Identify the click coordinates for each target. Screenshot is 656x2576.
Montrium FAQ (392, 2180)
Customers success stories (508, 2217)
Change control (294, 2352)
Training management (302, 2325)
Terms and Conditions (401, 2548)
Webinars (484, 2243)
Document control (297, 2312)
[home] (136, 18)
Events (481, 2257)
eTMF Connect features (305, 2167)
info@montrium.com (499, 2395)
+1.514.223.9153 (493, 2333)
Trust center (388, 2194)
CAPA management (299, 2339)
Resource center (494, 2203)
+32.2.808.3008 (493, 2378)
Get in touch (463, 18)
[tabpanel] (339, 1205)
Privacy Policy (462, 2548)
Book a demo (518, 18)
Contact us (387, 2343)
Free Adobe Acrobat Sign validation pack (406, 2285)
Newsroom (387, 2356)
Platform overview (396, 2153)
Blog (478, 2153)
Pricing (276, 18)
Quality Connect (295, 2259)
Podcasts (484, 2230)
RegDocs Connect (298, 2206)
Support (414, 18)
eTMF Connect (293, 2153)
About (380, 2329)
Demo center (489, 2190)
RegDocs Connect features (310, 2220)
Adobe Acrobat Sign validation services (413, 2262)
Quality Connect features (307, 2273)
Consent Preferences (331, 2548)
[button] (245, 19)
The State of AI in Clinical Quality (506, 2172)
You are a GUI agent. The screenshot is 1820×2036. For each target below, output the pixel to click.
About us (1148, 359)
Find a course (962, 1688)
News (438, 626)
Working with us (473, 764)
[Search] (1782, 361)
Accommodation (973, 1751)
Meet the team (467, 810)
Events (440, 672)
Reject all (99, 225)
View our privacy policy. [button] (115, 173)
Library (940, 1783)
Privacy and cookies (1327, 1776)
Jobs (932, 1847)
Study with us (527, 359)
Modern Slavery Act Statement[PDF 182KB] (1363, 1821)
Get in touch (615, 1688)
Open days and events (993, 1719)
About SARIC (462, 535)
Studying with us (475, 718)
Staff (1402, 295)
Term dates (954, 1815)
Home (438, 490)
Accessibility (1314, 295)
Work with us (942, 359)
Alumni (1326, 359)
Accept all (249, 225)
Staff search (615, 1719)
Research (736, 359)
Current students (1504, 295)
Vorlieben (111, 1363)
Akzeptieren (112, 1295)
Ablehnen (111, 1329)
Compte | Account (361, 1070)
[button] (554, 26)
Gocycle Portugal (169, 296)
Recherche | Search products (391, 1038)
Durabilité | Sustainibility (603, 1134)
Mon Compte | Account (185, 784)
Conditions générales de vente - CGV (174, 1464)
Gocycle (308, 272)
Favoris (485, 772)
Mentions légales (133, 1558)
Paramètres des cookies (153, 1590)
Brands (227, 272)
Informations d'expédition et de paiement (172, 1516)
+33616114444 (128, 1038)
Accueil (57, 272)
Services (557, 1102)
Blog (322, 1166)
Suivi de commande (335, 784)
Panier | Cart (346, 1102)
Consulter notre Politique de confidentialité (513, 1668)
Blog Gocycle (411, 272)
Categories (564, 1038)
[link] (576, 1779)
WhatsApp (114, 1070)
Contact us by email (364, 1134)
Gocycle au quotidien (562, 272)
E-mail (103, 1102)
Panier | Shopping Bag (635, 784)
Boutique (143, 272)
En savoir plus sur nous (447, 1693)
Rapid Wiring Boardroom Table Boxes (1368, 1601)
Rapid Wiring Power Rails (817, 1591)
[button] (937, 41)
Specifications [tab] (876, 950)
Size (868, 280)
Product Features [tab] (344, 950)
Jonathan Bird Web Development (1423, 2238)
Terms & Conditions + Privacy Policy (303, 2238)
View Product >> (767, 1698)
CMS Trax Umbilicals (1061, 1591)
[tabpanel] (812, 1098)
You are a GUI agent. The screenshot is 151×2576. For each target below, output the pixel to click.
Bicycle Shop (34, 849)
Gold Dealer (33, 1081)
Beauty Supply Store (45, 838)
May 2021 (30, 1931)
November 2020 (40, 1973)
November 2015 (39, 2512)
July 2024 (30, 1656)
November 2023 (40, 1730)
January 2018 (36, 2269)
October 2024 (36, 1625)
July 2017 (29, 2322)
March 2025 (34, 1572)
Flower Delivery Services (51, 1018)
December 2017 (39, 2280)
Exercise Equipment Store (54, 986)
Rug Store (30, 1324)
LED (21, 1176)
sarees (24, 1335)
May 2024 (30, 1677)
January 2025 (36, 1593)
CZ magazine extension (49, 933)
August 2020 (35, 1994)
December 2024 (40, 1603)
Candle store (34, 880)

************

- **EXERCISE AIM**:
Write out exactly the lines that fall from the line with "Specifications [tab] (876, 950)" to the line with "December 2017 (39, 2280)" in the records above, keeping both ends.

- **RESPONSE TO THIS TASK**:
Specifications [tab] (876, 950)
Size (868, 280)
Product Features [tab] (344, 950)
Jonathan Bird Web Development (1423, 2238)
Terms & Conditions + Privacy Policy (303, 2238)
View Product >> (767, 1698)
CMS Trax Umbilicals (1061, 1591)
[tabpanel] (812, 1098)
You are a GUI agent. The screenshot is 151×2576. For each target below, output the pixel to click.
Bicycle Shop (34, 849)
Gold Dealer (33, 1081)
Beauty Supply Store (45, 838)
May 2021 (30, 1931)
November 2020 (40, 1973)
November 2015 (39, 2512)
July 2024 (30, 1656)
November 2023 (40, 1730)
January 2018 (36, 2269)
October 2024 (36, 1625)
July 2017 (29, 2322)
March 2025 (34, 1572)
Flower Delivery Services (51, 1018)
December 2017 (39, 2280)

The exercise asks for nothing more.